How to shoot yourself in the foot using only a scene graph (neat optimization trick inside)
January 19, 2017 by Eskil Abrahamsen Blomfeldt | Comments
I am trying to get into the habit of blogging more often, also about topics that may not warrant a white paper worth of text, but that may be interesting to some of you. For those of you who don't know me, I am the maintainer of the text and font code in Qt, and recently I came across a curious customer case where the optimization mechanisms in the Qt Quick scene graph ended up doing more harm than good. I thought I would share the case with you, along with the work-around I ended up giving to the customer.
Consider an application of considerable complexity: Lots of dials and lists and buttons and functionality crammed into a single screen. On this screen there are obviously also labels. Thousands of static labels, just to describe what all the complex dials and buttons do. All the labels share the same font and style.

WHAT YOU HAVE TO DO
In the scene graph post, what part of Qt does the writer maintain? Use only the scene graph post to answer.

DATA PROVIDED
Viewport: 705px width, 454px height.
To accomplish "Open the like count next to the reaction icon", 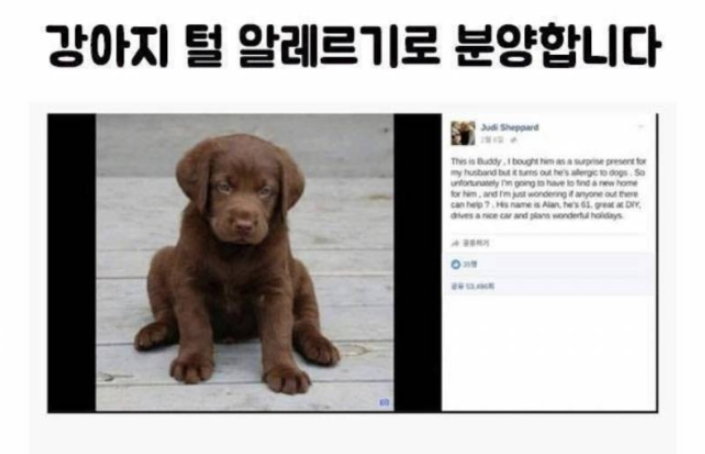I will (x=470, y=264).
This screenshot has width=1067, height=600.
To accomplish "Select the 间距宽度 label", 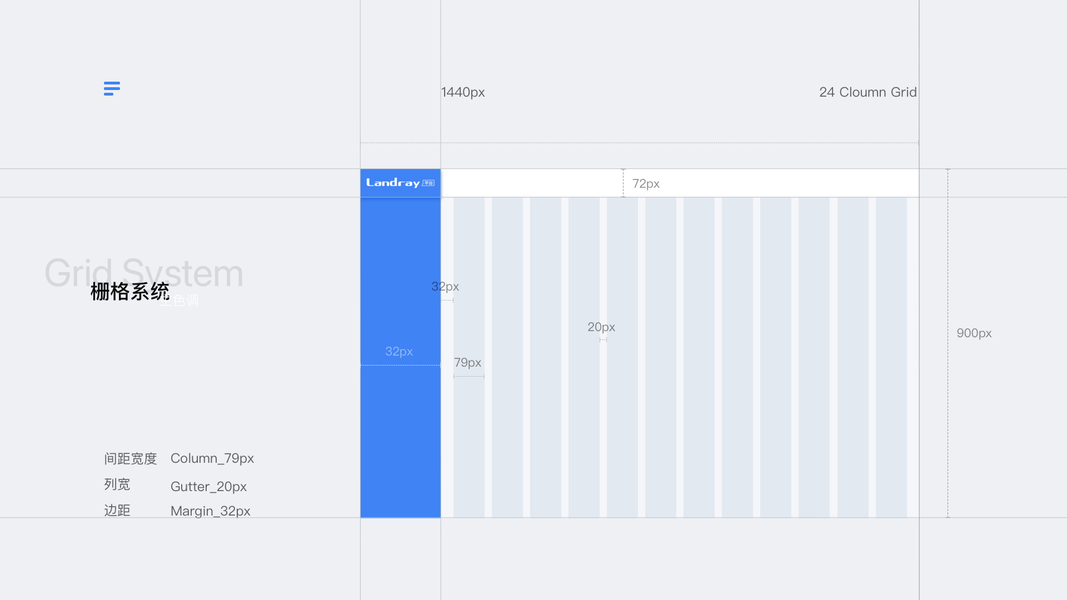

ANSWER TO THE TASK
The writer maintains the text and font code in Qt.